Rail Safety, Risk, and Whether This Is a “Non-Story”
- Several argue this is routine: after an earthquake and any plausible report of damage, stopping trains and inspecting the line is exactly what a safety-first railway should do.
- From this view, an AI image is functionally similar to a phone call reporting debris or damage: either way, you inspect.
- Others push back that AI changes the scale: one person can now cheaply create endless, realistic hoaxes over vast infrastructure, driving up verification costs.
- Debate over inspections: some favor manned patrols with instruments; others point to automation (sensors, cameras, fiber-based systems) but note coverage is incomplete and expensive.
Disinformation, Attack Vectors, and Trust
- Commenters link this to broader information warfare: AI-generated disinformation is already seen as a tool for state and non-state actors, with historical (non-AI) hoaxes as precedent.
- There is concern that cheap fake images/videos will:
- Trigger costly responses (like this incident) at scale.
- Fuel outrage and possibly violence based on fabricated events.
- Further erode already fragile public trust in media and institutions.
- Others argue hoaxes and bomb threats long predate AI; what’s new is volume and plausibly deniable “art” rather than direct threats.
Verification, Provenance, and Technical Fixes
- Multiple comments focus on the cost asymmetry: fabricating is nearly free; verifying is slow and laborious (Brandolini’s law).
- Proposals include:
- Cryptographic signing/QR or provenance metadata for camera images, potentially chained through news organizations.
- Continuous or targeted CCTV for critical infrastructure.
- Skeptics note the “analog hole” (re-photographing screens) and that signatures only prove origin, not truth; false trust in such systems could backfire.

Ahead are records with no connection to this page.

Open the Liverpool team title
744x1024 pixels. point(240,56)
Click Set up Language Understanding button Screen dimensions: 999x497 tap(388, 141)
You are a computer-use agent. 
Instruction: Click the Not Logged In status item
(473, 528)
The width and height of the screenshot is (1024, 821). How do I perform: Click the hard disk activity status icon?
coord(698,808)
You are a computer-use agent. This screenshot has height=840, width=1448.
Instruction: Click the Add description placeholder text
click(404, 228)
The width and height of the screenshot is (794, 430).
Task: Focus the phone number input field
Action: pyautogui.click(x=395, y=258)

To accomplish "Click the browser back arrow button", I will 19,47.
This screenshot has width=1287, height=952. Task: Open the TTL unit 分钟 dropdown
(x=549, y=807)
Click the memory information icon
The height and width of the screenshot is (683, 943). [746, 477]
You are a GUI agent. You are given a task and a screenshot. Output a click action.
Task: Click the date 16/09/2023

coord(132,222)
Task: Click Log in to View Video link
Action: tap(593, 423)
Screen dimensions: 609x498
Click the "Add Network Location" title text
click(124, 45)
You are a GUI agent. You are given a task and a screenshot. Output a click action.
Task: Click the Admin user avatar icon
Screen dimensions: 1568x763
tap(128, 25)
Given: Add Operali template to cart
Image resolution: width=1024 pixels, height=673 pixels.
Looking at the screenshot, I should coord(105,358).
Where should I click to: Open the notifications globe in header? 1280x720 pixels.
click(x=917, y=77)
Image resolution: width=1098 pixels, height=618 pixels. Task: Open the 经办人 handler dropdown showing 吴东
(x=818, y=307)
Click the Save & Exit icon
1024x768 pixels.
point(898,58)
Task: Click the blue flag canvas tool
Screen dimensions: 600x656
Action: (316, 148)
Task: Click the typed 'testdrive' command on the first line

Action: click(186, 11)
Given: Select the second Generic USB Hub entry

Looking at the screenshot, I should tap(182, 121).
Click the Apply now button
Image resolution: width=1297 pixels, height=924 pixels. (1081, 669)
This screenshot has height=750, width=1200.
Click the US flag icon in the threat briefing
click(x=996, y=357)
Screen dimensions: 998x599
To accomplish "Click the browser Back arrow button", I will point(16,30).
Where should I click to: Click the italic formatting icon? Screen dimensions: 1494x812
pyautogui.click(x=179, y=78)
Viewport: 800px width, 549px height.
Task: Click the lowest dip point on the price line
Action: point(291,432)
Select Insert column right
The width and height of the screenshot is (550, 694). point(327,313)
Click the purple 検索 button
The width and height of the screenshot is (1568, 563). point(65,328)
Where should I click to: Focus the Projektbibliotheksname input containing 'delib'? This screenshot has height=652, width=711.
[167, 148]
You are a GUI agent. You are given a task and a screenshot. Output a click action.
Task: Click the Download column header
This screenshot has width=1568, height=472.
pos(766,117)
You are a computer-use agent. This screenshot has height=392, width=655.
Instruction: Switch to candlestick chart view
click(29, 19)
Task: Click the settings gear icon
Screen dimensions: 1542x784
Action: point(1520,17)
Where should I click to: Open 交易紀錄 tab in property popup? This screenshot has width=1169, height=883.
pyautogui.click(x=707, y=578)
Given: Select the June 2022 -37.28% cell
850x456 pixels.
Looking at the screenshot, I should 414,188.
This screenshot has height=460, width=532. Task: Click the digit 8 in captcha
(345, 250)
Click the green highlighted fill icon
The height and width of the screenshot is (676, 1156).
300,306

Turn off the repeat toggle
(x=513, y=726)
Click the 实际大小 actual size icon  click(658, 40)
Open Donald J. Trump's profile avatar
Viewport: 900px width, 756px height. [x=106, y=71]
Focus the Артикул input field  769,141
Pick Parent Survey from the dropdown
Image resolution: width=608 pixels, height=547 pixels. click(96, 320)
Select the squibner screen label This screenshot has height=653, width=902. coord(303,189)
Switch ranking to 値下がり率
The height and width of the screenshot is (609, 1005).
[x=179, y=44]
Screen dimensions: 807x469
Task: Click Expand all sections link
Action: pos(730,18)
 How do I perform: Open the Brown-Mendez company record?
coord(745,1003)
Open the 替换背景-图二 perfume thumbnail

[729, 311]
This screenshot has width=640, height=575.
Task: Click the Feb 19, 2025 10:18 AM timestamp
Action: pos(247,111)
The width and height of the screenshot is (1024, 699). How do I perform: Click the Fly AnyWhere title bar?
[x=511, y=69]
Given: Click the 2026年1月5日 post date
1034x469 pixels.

Broader AI and Societal Impact
- Some see this as one example in a growing list: job losses, automated translation/SEO, scams, deepfakes, and infrastructure disruption with limited tangible upside for ordinary people.
- Others suggest society will adapt: more skepticism, renewed value for trusted/local journalism, and perhaps a cultural shift back toward in-person experiences.
- There is recurring tension between viewing AI as just another tool amplifying old problems vs. a step-change in the scale and intensity of those problems.